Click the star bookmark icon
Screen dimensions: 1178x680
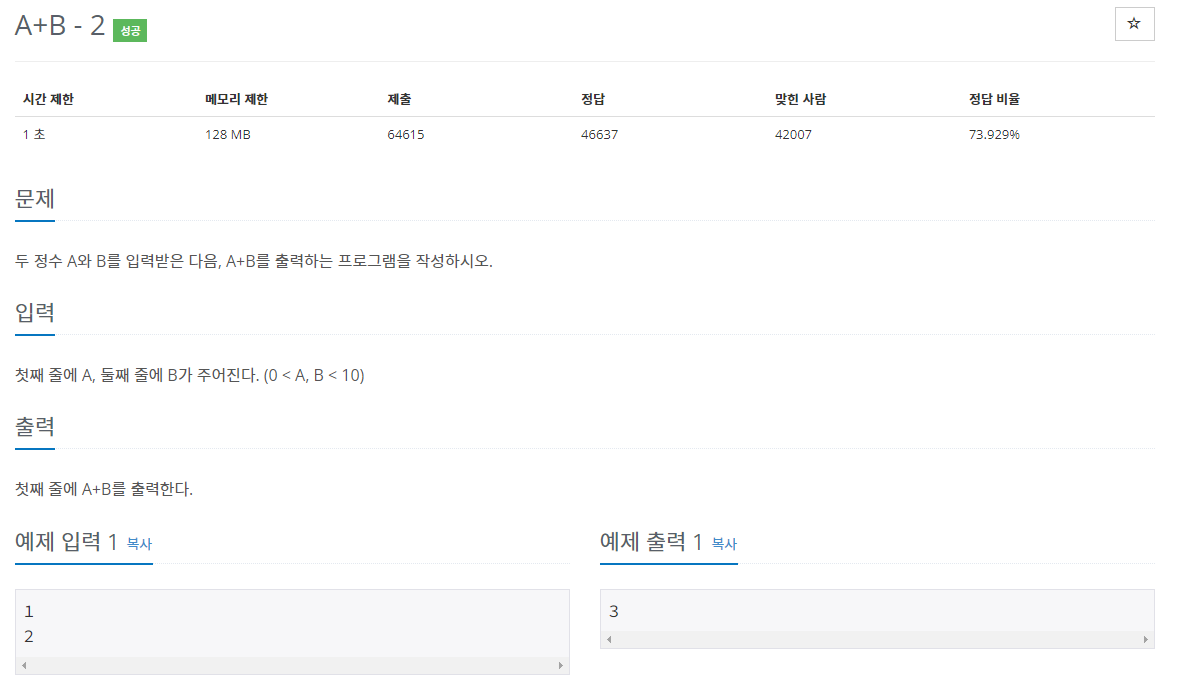click(x=1134, y=23)
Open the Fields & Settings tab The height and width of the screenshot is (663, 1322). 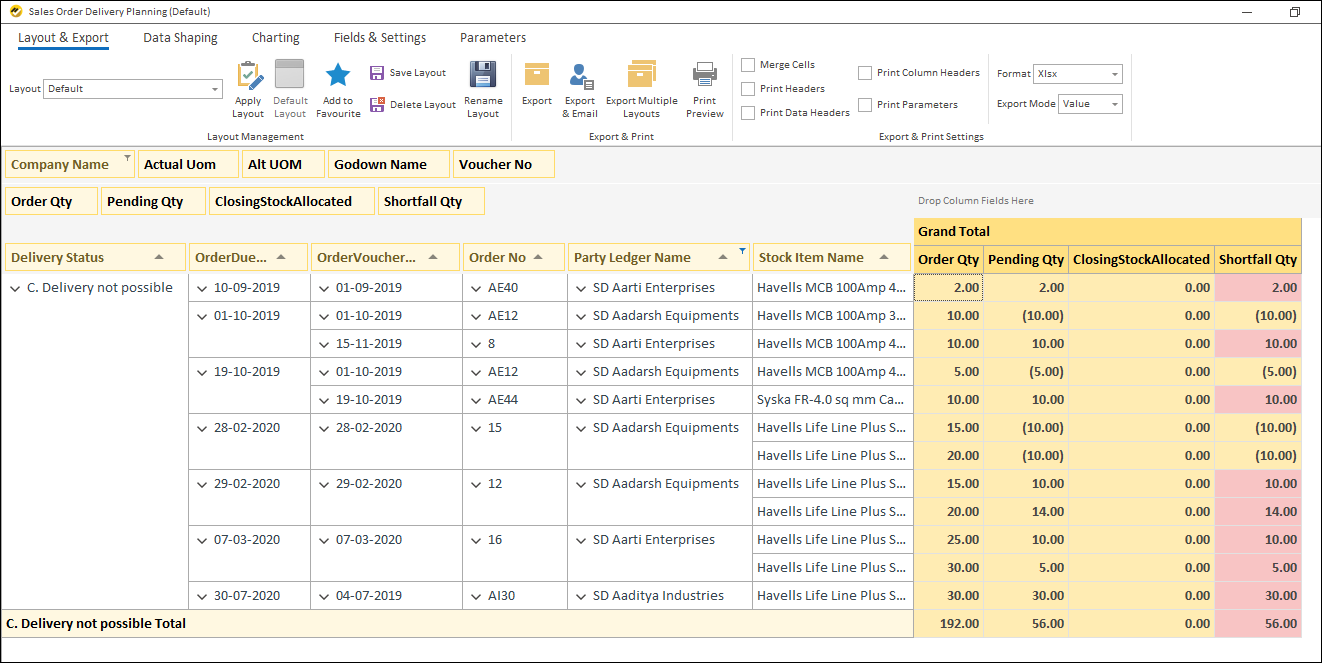click(380, 38)
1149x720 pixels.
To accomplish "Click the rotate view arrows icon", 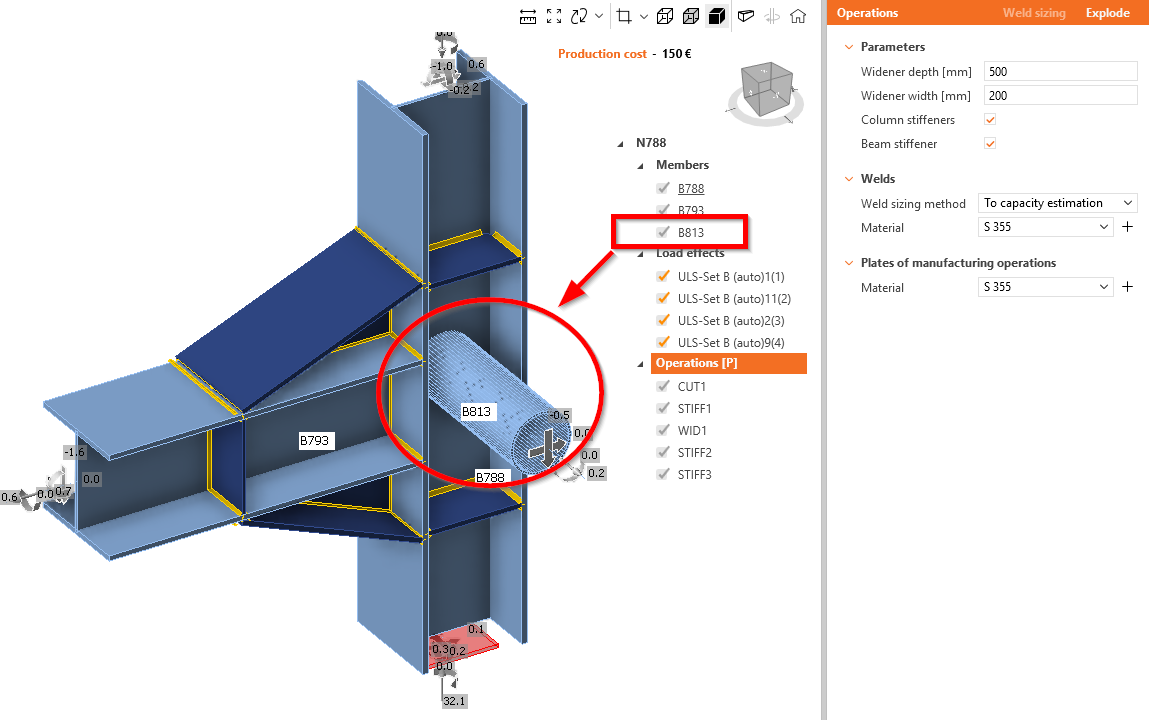I will click(579, 16).
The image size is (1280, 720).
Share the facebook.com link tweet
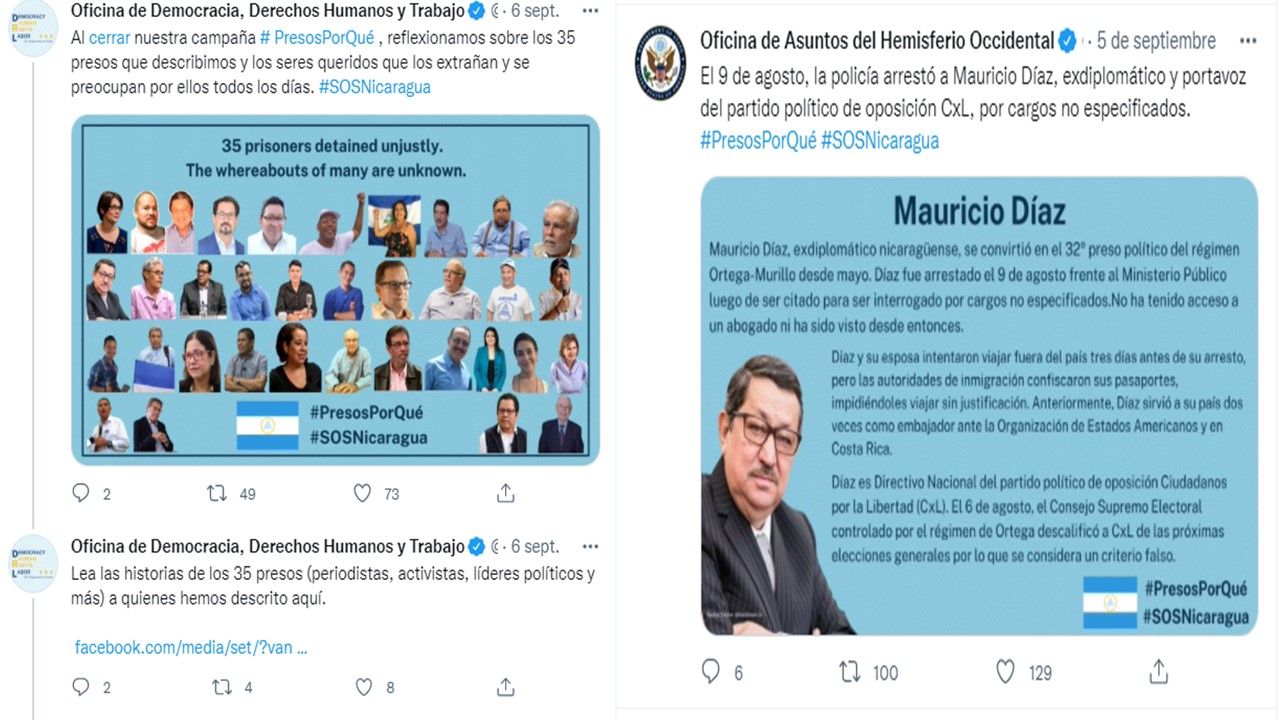tap(506, 687)
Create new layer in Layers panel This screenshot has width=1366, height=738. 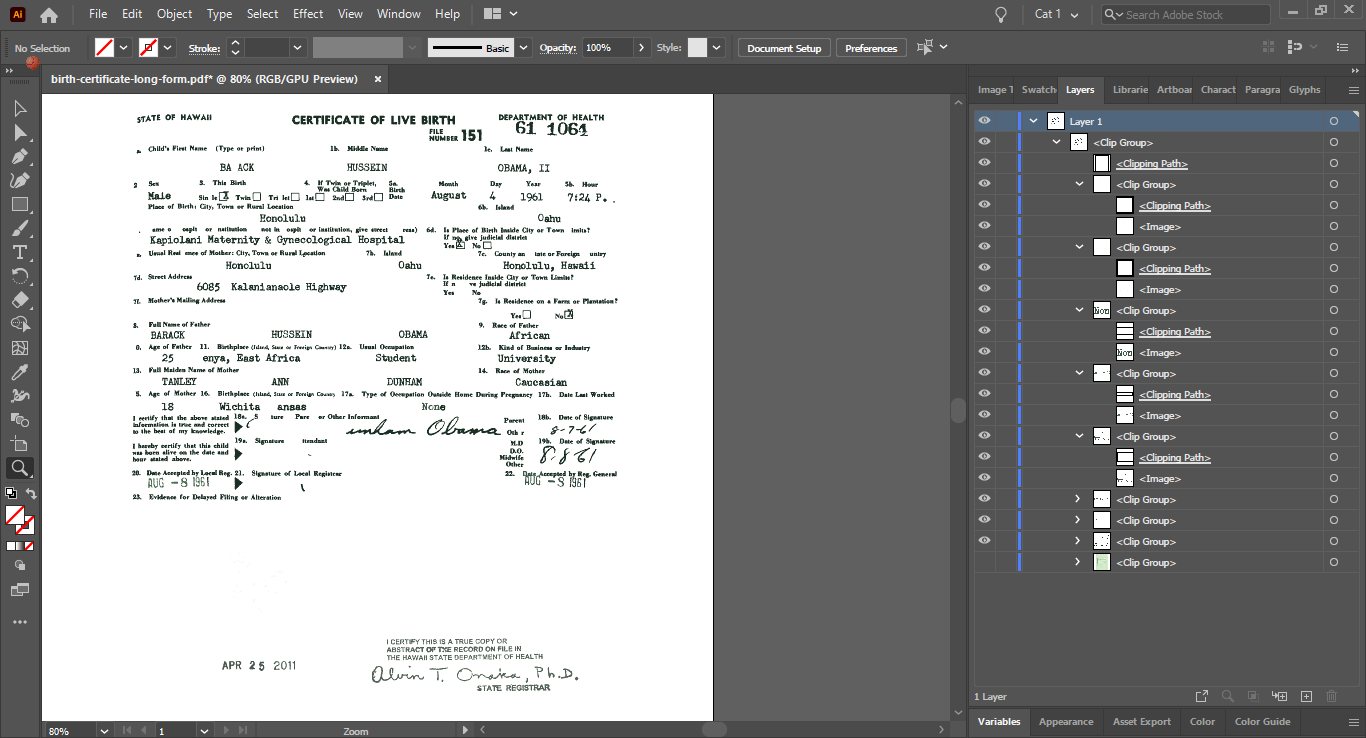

################

# TASK DIRECTIONS
Leaving the pictures out, set down exactly the lines from the one with "Share the facebook.com link tweet" through the end of the records.

# TASK RESULT
Share the facebook.com link tweet
tap(506, 687)
Create new layer in Layers panel This screenshot has width=1366, height=738. 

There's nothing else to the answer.